Awake

For some reason, I have been finding it hard for me to sleep nowadays. There's a lot of pressure on me. First of all, I register for high school on Thursday. Big deal for me. So I found out I can take an AP class. My teacher is so relieved. Anyway, I also graduate in 45 days, not included breaks and weekends. It's actually really kind of scary right now.

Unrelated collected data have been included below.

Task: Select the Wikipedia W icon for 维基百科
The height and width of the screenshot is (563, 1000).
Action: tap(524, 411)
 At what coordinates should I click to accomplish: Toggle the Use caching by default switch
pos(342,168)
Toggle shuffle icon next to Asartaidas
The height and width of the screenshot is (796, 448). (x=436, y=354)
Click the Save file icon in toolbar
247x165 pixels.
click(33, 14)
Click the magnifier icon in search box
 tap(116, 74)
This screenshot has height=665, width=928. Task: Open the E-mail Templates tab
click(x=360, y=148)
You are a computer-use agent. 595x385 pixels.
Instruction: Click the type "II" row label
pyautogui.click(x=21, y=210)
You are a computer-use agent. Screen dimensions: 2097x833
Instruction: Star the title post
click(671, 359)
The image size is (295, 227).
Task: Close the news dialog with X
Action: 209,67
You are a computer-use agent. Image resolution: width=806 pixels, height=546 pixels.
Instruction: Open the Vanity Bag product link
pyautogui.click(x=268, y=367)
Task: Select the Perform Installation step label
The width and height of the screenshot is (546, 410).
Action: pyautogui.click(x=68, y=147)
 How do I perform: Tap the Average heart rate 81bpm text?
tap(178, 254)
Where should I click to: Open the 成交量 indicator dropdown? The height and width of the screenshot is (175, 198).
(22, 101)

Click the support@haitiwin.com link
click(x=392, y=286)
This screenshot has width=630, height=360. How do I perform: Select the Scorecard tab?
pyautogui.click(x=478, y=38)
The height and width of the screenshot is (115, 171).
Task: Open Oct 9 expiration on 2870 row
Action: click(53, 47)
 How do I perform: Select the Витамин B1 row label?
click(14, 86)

For my entire life, I've been sheltered in a small private school. I've known everyone since I was five. I've grown up at that school. I've gone from queen bee to social outcast. Finally, things balanced out. I'm an average student with a lot of friends and two best friends. I haven't been expelled, suspended, or have gotten detention (unless you count the one that I wasn't SUPPOSED to go to; I wouldn't have had to go if my TEACHER WOULD HAVE FRICKIN TOLD ME BEFORE SHE LEFT FOR LUNCH!) in over a year. I'm finally in a good place with the guy I used to or still or I have no freaking idea if I like.

So I'm not like everyone else. I have an, ahem, rather more eccentric wardrobe than others. At least mine doesn't consist of all Abercrombie and Fitch. I don't have a boyfriend, and I don't obsess over that fact either.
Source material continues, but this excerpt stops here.